**Task statement:** Beginning with the first line of the data below, reproduce every line unchanged, ending with the line that holds "Task: Open the Instructions link".

[Pixel coordinate grounding data]
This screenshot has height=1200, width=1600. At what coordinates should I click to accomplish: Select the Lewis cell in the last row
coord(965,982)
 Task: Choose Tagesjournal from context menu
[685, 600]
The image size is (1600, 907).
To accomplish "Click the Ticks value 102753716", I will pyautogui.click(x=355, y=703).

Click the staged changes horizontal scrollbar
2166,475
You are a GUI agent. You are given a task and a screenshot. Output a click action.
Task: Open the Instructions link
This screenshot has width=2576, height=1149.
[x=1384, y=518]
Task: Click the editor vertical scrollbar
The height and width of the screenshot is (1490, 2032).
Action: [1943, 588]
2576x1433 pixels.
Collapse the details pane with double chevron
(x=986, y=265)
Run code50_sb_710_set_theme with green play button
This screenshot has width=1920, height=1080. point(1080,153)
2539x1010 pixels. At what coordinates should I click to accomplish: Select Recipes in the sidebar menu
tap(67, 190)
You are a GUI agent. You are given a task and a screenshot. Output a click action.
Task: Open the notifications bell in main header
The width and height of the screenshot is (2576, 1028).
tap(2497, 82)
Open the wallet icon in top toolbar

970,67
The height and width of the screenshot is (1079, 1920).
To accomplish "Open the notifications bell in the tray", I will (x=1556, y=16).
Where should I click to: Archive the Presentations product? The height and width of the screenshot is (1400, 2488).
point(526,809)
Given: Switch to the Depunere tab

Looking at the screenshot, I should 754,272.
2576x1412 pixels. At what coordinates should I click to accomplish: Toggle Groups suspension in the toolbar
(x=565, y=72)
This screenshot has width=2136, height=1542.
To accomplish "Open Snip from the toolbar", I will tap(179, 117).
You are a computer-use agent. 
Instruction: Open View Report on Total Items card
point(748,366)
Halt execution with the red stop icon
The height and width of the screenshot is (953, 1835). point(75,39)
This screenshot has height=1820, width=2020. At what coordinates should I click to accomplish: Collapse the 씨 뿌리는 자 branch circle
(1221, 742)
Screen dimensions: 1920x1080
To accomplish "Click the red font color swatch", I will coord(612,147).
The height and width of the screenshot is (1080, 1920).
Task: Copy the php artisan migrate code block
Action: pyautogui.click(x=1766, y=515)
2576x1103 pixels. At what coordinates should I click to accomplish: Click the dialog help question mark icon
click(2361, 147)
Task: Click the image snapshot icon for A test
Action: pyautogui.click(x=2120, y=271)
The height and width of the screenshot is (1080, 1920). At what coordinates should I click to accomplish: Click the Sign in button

**Solution to this task:**
This screenshot has height=1200, width=1600. At what coordinates should I click to accomplish: Select the Lewis cell in the last row
coord(965,982)
 Task: Choose Tagesjournal from context menu
[685, 600]
The image size is (1600, 907).
To accomplish "Click the Ticks value 102753716", I will pyautogui.click(x=355, y=703).

Click the staged changes horizontal scrollbar
2166,475
You are a GUI agent. You are given a task and a screenshot. Output a click action.
Task: Open the Instructions link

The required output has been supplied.